It is time to "end the corrupt, lying politics that dominate this country", Kilroy says with the faintly angry expression I know so well from adolescent years spent rotting in front of Z-list daytime TV. "I am here to speak the truth. It's quite an innovation in politics, isn't it? The truth. But that's why I am running." The People have demanded that He - and only He - can save us now. "When I go to northern market-towns, they come up to me - ordinary people - and they say, `We won't vote. Not unless you stand. Then we'll vote'." He pauses carefully and adds: "And Muslims come up to me. They say, `Why do they ban Christmas carols? We want to sing Christmas carols'." Ah yes, the persecution of the carol-singing Muslims. Yes, only Kilroy will bring us the Truth, I begin to chant slowly.

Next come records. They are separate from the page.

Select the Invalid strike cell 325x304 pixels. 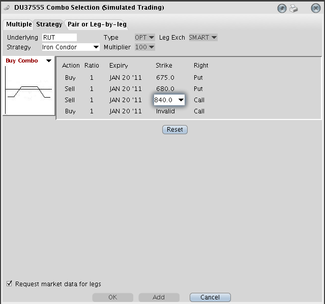165,111
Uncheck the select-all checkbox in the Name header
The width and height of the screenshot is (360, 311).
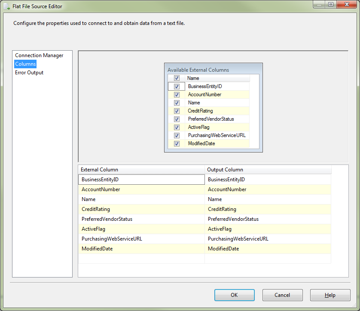point(177,78)
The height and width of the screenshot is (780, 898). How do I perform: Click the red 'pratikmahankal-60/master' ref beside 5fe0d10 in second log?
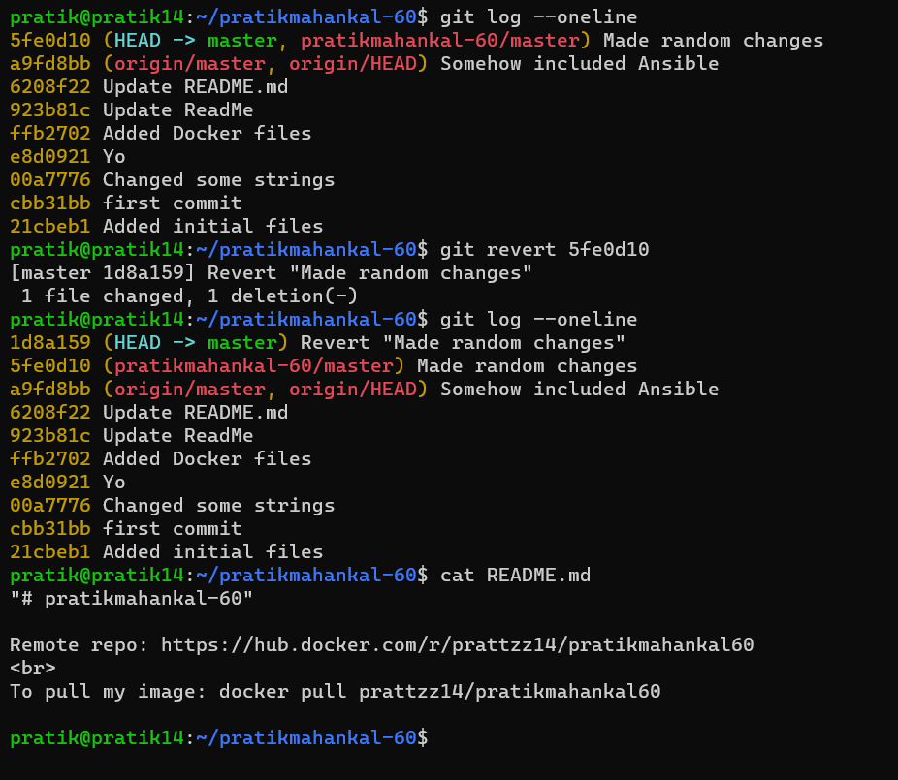[254, 365]
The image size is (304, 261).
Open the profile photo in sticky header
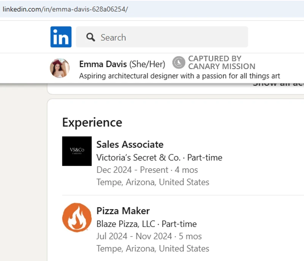[60, 68]
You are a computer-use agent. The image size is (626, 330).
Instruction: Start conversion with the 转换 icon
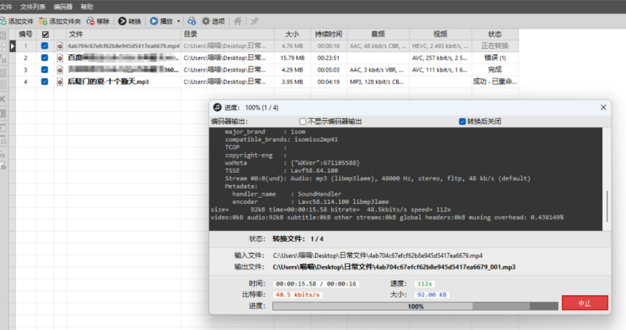click(x=122, y=21)
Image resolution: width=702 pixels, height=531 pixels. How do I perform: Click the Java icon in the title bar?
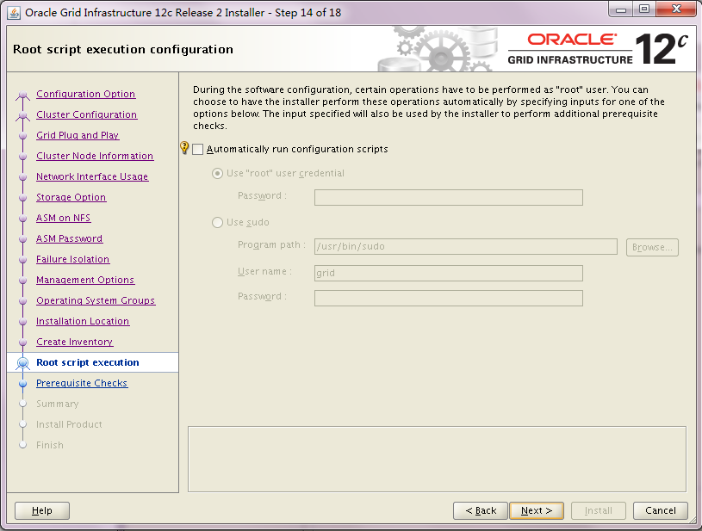point(14,12)
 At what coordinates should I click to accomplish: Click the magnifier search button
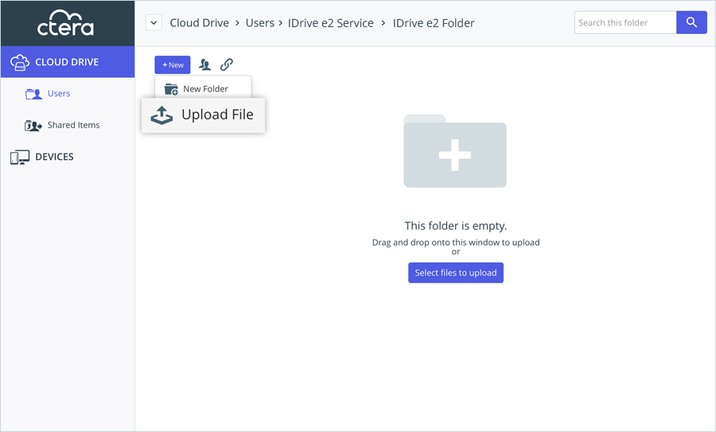tap(691, 23)
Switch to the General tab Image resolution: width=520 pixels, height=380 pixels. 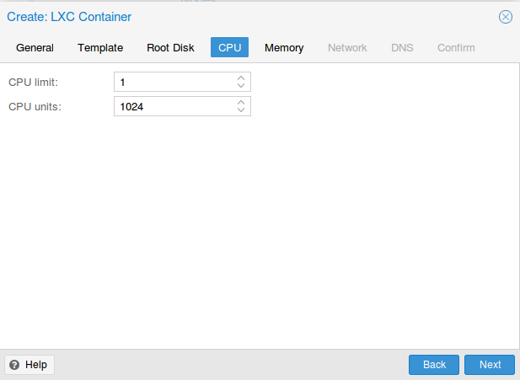coord(35,47)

A rhythmic, self-righteous speech began to ooze from him, full of pledges to "speak the truth, the truth, the truth". The late Roy Jenkins once proposed a test for politicians' speeches. He said that you know a speech is meaningless when saying the opposite would be absurd. Here is the opposite of what Kilroy said yesterday: "The British people want politicians who lie. We are going to ignore the British people and lie to them. We will ignore our compatriots at every single opportunity, in markets and towns across the country. We will not address the needs and aspirations of the British people, ever. They do not want change."

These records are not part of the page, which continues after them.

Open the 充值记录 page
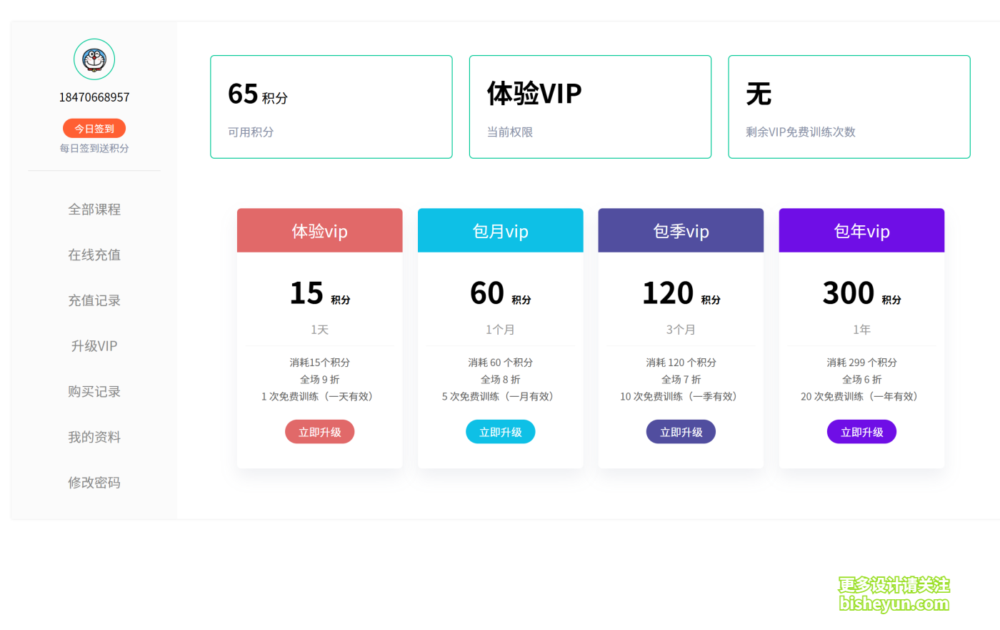The image size is (1000, 630). 94,300
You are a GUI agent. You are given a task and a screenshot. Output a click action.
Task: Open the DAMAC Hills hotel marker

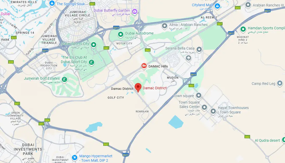pyautogui.click(x=144, y=66)
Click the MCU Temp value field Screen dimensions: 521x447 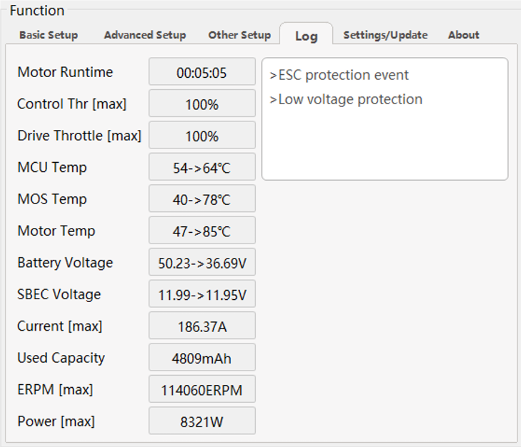[x=202, y=168]
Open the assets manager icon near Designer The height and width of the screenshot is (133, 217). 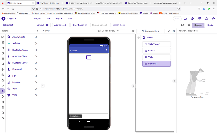[183, 25]
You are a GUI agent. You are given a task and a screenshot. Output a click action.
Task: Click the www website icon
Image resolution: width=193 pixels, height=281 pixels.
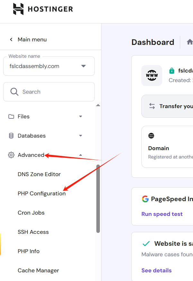coord(152,76)
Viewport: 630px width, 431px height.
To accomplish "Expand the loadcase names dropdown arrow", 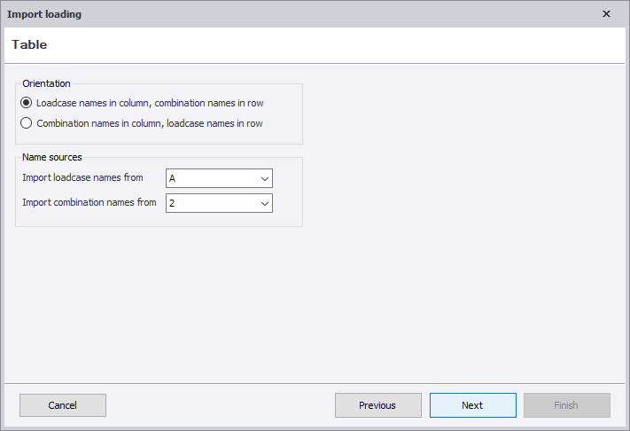I will click(x=264, y=178).
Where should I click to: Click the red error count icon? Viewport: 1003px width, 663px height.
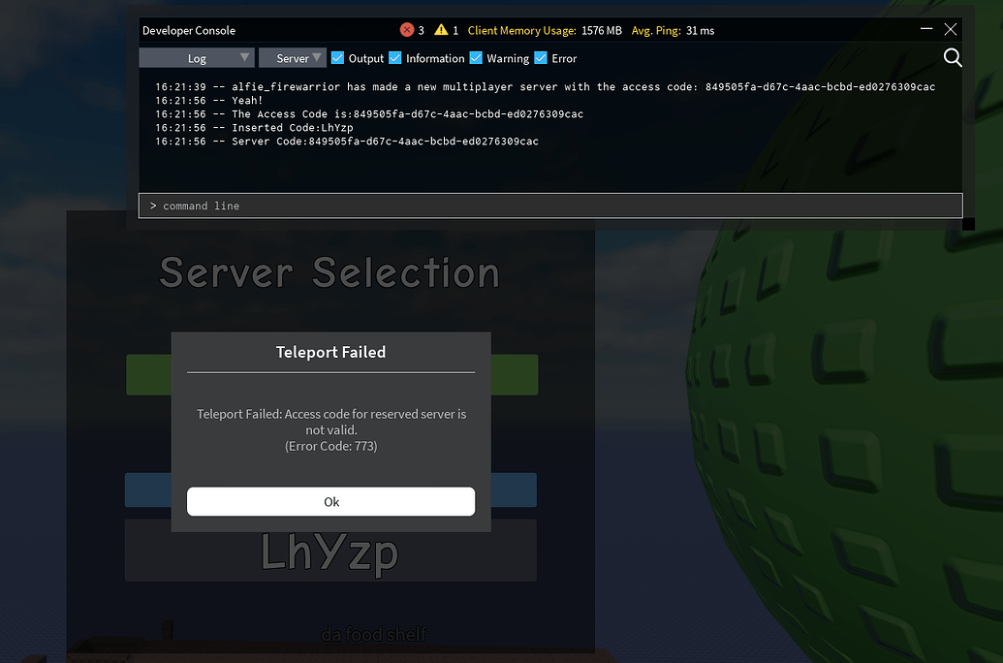[x=408, y=30]
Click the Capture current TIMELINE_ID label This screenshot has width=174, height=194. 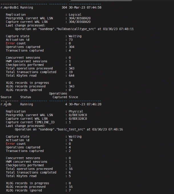[x=30, y=122]
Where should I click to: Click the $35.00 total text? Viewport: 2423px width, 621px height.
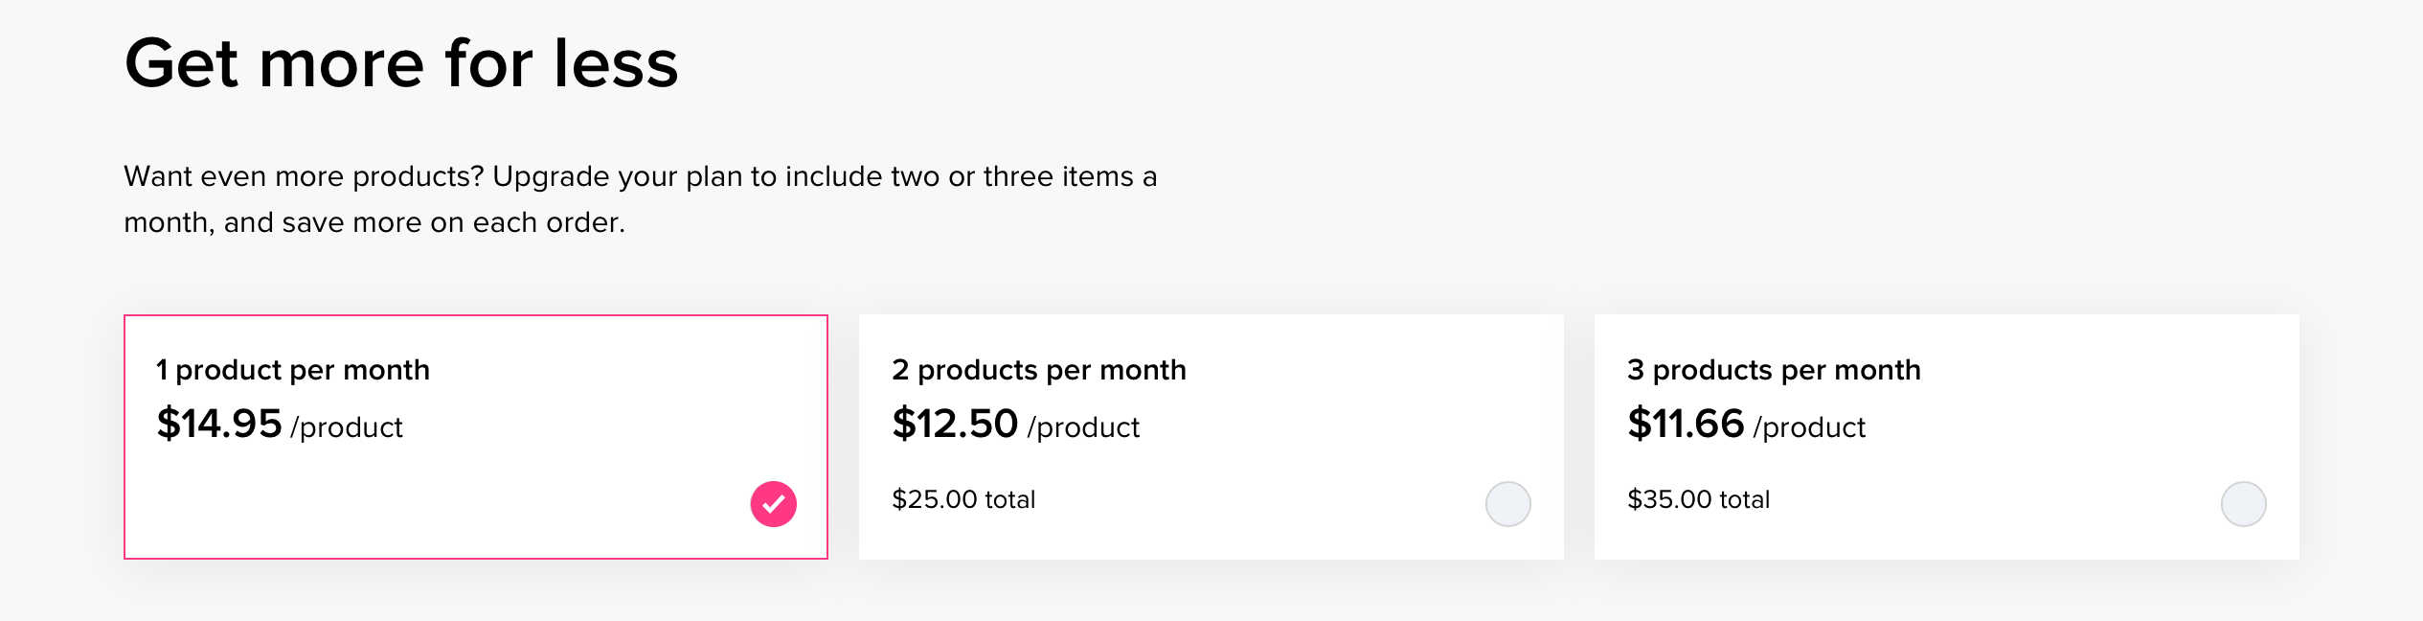coord(1699,499)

But then Kilroy slithered up to a statement that really does deserve to be reversed. "Mass immigration into this country is a very serious problem. We are the only country to have a mass immigration policy, except for open countries like Australia and the United States." I sat upright, broken from my hypnotic trance. What? Australia has more restrictive immigration laws than us, I thought, and we take fewer immigrants than France or Germany. "This policy is changing the nature of our society and our communities. Lives are being destroyed by the pressures of immigration. Our country is being stolen from us."

Stolen? By immigrants? But if you do the sums, if you add up how much immigrants and asylum seekers cost us, and how much they put back into the economy, you'll find they make a net contribution of pounds 2.5bn. This country is richer and happier because of immigration. But facts have no place here; rivers of blood are flowing from Kilroy. "This is not an independent country. Our politicians have betrayed us," he is saying, his fists tightening around an imaginary neck.

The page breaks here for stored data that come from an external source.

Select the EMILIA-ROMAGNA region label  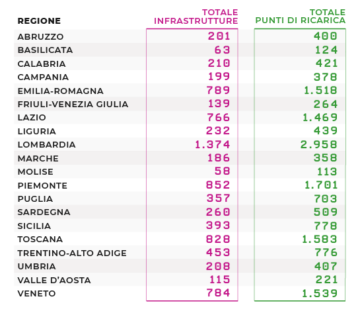[61, 91]
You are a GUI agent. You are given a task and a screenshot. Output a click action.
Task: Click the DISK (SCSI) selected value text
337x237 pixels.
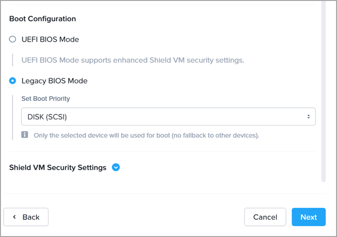(47, 117)
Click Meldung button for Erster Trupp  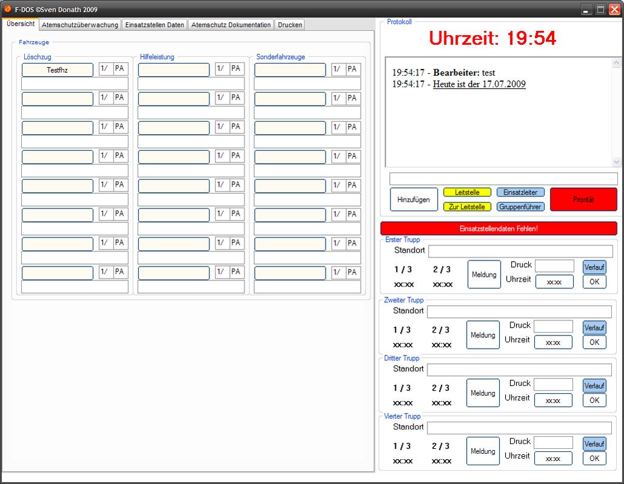click(484, 275)

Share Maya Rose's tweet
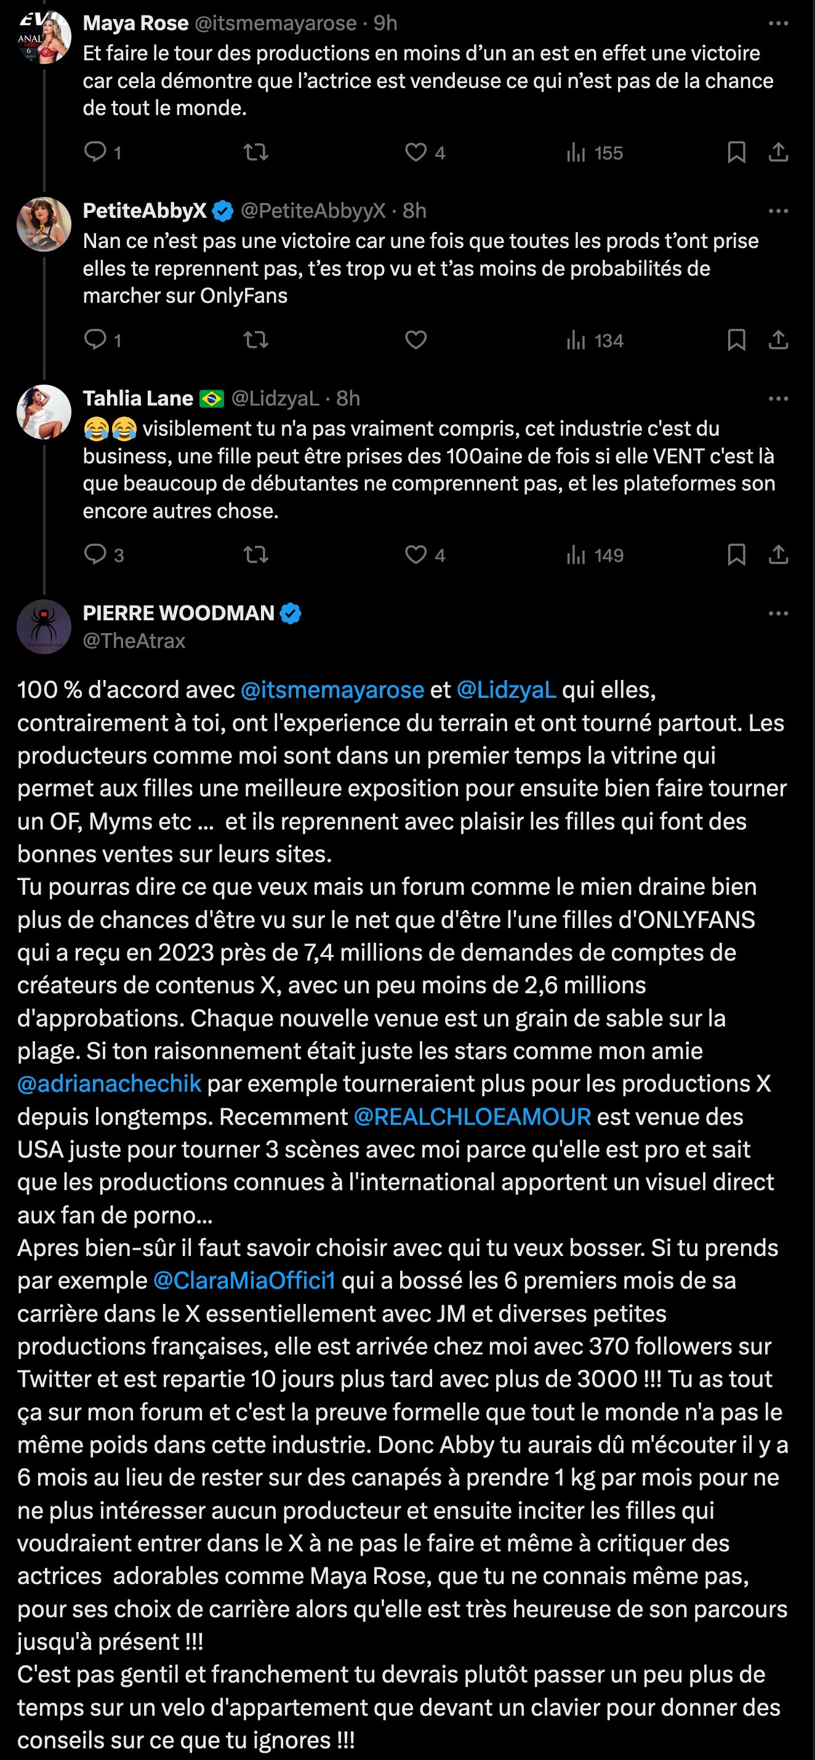click(x=778, y=152)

I can't stand much more of this, so I decide to talk to some of the people Kilroy is attracting. The first person I meet milling outside is Paul Becque, a smartly dressed, slightly shiny man who explains he is from Dover. "I've been working on cruise ships for the past 20 years, and I just came back to Dover and I was amazed. The town is a disgrace. The country is a disgrace. There's only one cinema in Dover and it's only got 50 seats." I look a bit puzzled, but he continues. "There are lots of asylum-seekers. They congregated in certain parts of the town and took them over. They stabbed a kid and he had to have 280 stitches. They rape girls. We have to sort Dover out."

Shaken though I am, I must admit: Veritas has converted me. I used to dismiss one particular far-right belief, but now I see it is true. David Icke has long argued that many of our politicians are, in fact, seven- foot lizards with human masks. As I gaze on Kilroy, his skin stretched tight across his face, his eyes bulging as he spits out the word "asylum- seekers" to the cameras one last time, it's time we all admitted it. Icke is right.